The court hears arguments Monday in two cases with broad implications for technology users

By , IDG News Service |  

The U.S. Supreme Court will hear arguments Monday in two cases with potentially broad implications to technology users, one reviewing whether consumers can resell copyright-protected products they have purchased and the second challenging an electronic surveillance program at the U.S. National Security Agency.

In one case, Kirtsaeng v. John Wiley & Sons, the court will hear a challenge to the long-established first-sale doctrine, which allows consumers to resell products protected by copyright without the copyright owner's permission. The case, examining whether products manufactured overseas are protected by the first-sale doctrine, could have a huge impact on eBay, Craigslist, libraries and ordinary U.S. residents who try to resell a wide range of products made overseas, including CDs, DVDs and books, critics say.

The court battle involves a Thai student who imported textbooks into the U.S. from his homeland and sold them on eBay in competition with the publisher.

A lower court ordered Supap Kirtsaengto, who attended graduate school in the U.S., to pay John Wiley & Sons Inc.

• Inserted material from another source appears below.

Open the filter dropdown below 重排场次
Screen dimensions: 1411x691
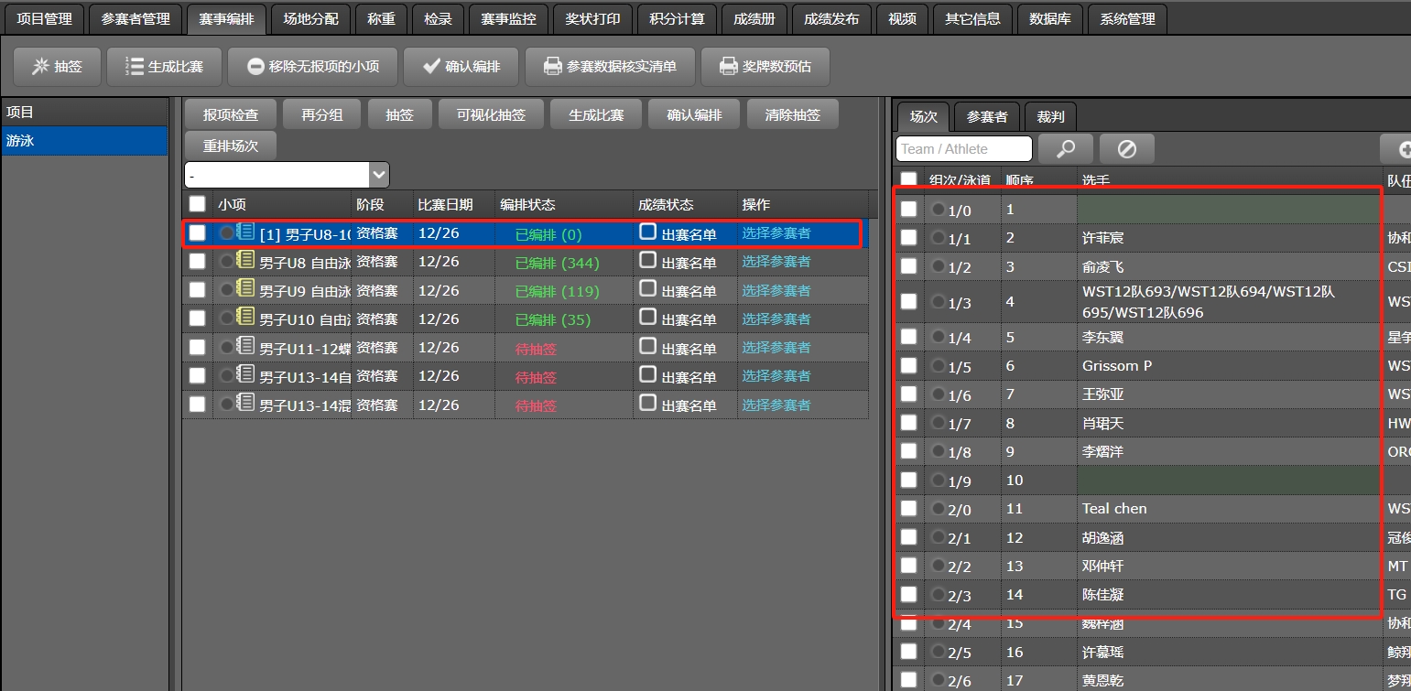tap(379, 175)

US$600,000 for importing the publisher's textbooks, available for a lower cost in Thailand.

Tech-related groups and businesses including eBay, NetCoalition, the Computer and Communications Industry Association, TechAmerica and Public Knowledge have all called for the Supreme Court to throw out a 2011 decision by the U.S. Court of Appeals for the Second Circuit allowing consumers to resell copyright-protected works only when they are produced in the U.S.

The Second Circuit reached an "extreme conclusion" in the case, according to a court brief filed by eBay, NetCoalition, CCIA, TechAmerica and other tech groups. The appeals court defined the phrase, "lawfully made under this title," in copyright law to mean manufactured in the U.S.

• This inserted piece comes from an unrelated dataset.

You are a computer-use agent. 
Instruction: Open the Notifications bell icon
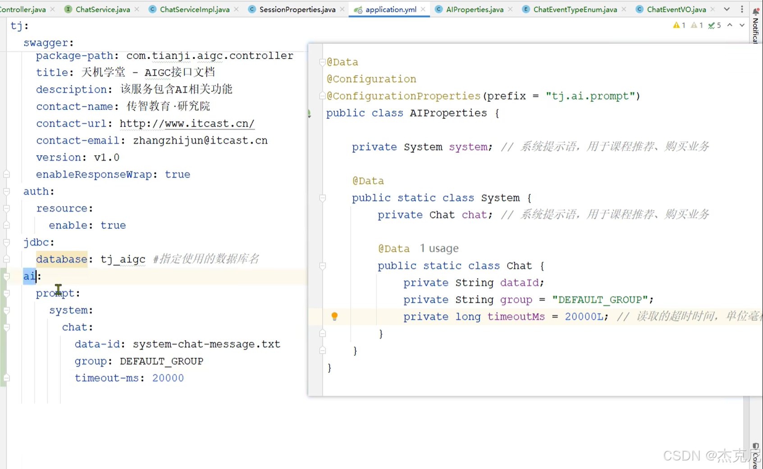pyautogui.click(x=756, y=12)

The Second Circuit's decision would "substantially threaten" e-commerce, the tech groups said in their brief. "The Second Circuit's rule not only is inconsistent with the terms, structure, history and purpose of the copyright act, but it also allows for significant adverse consequences for trade, e-commerce, secondary markets, small businesses, consumers, and jobs in the United States," lawyers for the groups wrote.

An adverse decision at the Supreme Court could mean that libraries will have to stop lending books, said Corey Williams, associate director of the American Library Association's Office of Government Relations. It's often difficult to determine where a book is manufactured, with some publishers outsourcing that portion of their business, she said.